Oleh. Amiratush Shalihah
Muslimahtimes.com–Pemerintah Provinsi Kalimantan Selatan melalui Dinas Pariwisata menegaskan komitmennya dalam menjadikan Kalsel sebagai destinasi wisata ramah Muslim yang diakui baik di tingkat nasional maupun internasional. Pelaksana Tugas Kepala Dinas Pariwisata Kalsel, Muhammad Syarifuddin, menuturkan bahwa konsep pariwisata halal tidak hanya terbatas pada ketersediaan fasilitas ibadah, tetapi juga meliputi pengalaman berwisata yang aman, nyaman, serta sesuai dengan prinsip syariah. Hal ini sejalan dengan standar penilaian Indonesia Muslim Travel Index (IMTI) dari Kementerian Pariwisata dan Ekonomi Kreatif RI.

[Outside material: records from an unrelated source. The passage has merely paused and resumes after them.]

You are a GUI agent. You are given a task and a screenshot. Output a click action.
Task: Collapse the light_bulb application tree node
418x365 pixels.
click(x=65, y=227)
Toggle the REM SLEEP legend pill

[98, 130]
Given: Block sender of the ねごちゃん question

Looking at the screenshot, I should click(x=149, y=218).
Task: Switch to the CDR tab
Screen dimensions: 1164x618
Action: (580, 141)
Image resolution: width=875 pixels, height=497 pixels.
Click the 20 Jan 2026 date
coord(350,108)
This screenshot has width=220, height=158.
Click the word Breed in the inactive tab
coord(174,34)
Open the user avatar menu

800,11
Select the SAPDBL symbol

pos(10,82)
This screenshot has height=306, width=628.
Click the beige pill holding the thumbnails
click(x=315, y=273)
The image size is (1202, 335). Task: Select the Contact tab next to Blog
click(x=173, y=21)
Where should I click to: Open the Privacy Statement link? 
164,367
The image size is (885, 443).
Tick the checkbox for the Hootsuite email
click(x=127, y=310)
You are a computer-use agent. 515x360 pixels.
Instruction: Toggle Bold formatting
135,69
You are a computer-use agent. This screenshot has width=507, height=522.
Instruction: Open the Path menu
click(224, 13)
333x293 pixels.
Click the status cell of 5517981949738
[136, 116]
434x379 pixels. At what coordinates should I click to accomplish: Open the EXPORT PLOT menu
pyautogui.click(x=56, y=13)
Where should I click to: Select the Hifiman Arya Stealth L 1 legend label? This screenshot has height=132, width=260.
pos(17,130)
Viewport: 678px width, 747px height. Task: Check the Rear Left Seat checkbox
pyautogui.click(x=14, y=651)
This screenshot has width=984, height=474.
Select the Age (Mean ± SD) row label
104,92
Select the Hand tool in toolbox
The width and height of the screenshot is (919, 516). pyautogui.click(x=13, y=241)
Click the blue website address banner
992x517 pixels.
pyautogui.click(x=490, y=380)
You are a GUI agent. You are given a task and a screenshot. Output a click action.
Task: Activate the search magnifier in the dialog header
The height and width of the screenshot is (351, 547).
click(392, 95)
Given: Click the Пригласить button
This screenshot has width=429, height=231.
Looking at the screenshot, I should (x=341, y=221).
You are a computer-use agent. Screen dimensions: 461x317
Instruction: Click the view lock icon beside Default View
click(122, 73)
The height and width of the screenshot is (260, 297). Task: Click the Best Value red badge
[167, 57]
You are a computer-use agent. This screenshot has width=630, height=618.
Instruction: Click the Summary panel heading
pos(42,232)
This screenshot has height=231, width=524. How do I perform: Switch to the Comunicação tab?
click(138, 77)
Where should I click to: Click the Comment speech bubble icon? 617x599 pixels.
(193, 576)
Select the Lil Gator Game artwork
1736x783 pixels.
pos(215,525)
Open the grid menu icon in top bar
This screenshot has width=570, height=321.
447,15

Menurut Syarifuddin, keberhasilan dalam penilaian IMTI akan memberikan dampak positif pada citra sekaligus daya saing pariwisata daerah. Untuk memenuhi indikator penilaian, diperlukan koordinasi lintas sektor, mulai dari destinasi wisata, kuliner halal, fasilitas pendukung, hingga strategi promosi yang tepat. Upaya ini sekaligus menjadi persiapan bagi Kalimantan Selatan dalam menghadapi penilaian IMTI 2025, sebuah ajang pemeringkatan destinasi wisata ramah Muslim yang digagas oleh Kemenparekraf RI.
Ia menambahkan bahwa IMTI merupakan program berskala nasional yang melakukan survei langsung ke seluruh provinsi, termasuk Kalimantan Selatan, dengan fokus pada penyediaan fasilitas umum bernuansa religius, khususnya yang mendukung kebutuhan umat Islam.
Saat ini, sektor destinasi wisata di negara-negara muslim tengah mendapat sorotan global. Karena itu, langkah untuk mengembangkan wisata ramah Muslim patut diapresiasi. Namun demikian, upaya tersebut sebaiknya tidak hanya menitikberatkan pada keuntungan ekonomi semata. Penting untuk mempertimbangkan aspek-aspek lain, seperti kelayakan objek wisata, ketersediaan makanan halal dan akomodasi, serta aturan yang selaras dengan ajaran Islam. Wisata ramah Muslim tidak boleh semata-mata diarahkan untuk menarik sebanyak mungkin wisatawan, melainkan harus berlandaskan pada syariat dan nilai-nilai Islam.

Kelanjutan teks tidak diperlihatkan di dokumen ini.